Everybody I follow on Twitter is complaining about the system of student-run law reviews again. I think I stand by everything I wrote in In Defense of Law Reviews eight years ago, but I thought I would add a few thoughts.
The law review system has many benefits that we shouldn’t take for granted (speed! careful cite-checking! a huge number of publication venues), but the focus seems to be on the downsides. It seems to me that there are three different angles for thinking about those (1) number of false negatives in publication decisions, (2) number of false positives in publications decisions, and (3) inefficient uses of time and energy. Depending on what one thinks is the biggest problem with law reviews, these call for different approaches.
(1) On the number of false negatives, all of us have had the experience of writing an excellent article that didn’t get the placement or attention we feel it deserves. If this is a systemic problem, I think the solution is straightforward: create a new journal. If there are good pieces not currently finding a good scholarly home, presumably there will be an interest from both authors and readers. And my sense is that this is more likely to happen for methodologies or fields that may be underappreciated by student law review editors—tax, etc.
This does require some amount of time and effort and money (although less than it used to), but it could be a good use of resources for those in a serious field subject to serious neglect. And if starting a whole new journal is too much work, maybe professors just need to introduce other ways of credentialing valuable scholarship, whether by awarding prizes or other signs of peer approval. If a field has no market or energy for these, I doubt that student-edited law journals are the problem.

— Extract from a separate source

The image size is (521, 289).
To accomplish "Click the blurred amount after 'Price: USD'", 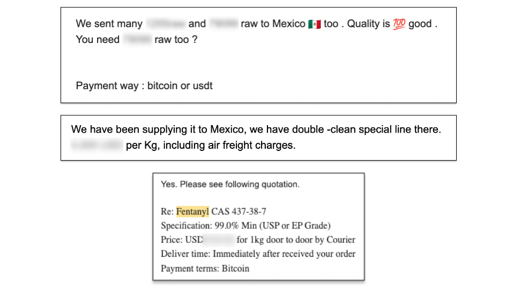I will click(x=219, y=240).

(2) A different complaint about law journal publishing is false positives—”bad” articles that get placed in “good” journals. Creating new journals is unlikely to solve this problem, nor is increasing peer review. Each of these supposedly bad articles was written by exactly the kind of person who will otherwise be asked to provide peer review, so I think this really stems from a lack of agreement about what constitutes a sound methodology, a valid argument, or a substantial contribution, in particular fields. That’s a real problem with legal scholarship, in my view, but not one that can be cured by peer review.
All that we can do as individual scholars is to make our own individual judgments about the quality of work, and not be too quick to outsource those judgments to journals’ placement decisions.
(3) A final complaint is that the system is wastefully inefficient, especially of the students’ time, which is spent simultaneously reading and skimming hundreds of pieces being read and skimmed by other students in a giant melee to take and hold the best pieces. Here the usual proposals are to find ways to limit simultaneous submissions and/or requests for expedited review at other journals.
I don’t have a strong view about such proposed reforms, but it does seem to me that they’re going to have costs. They may well *increase* the number of false negatives by reducing the number of independent assessments an author can get. Or depending on how authors react (for instance if all authors start with the “top” journals), these reforms might instead end up slowing down the time from submission to acceptance, otherwise one of the great strengths of the law journal system.
Maybe there are still some reforms here that are worth making, I can’t tell.
In the end, I don’t think there’s much escaping from some basic facts about the current system of legal scholarship: There is a lot of it, a lot of it is not very good, but because of the breadth and diversity of methodological approaches in the legal academy even law professors don’t completely agree among themselves about which is good and which is bad. Legal publications largely reflect this, and I doubt they could stop it if they tried.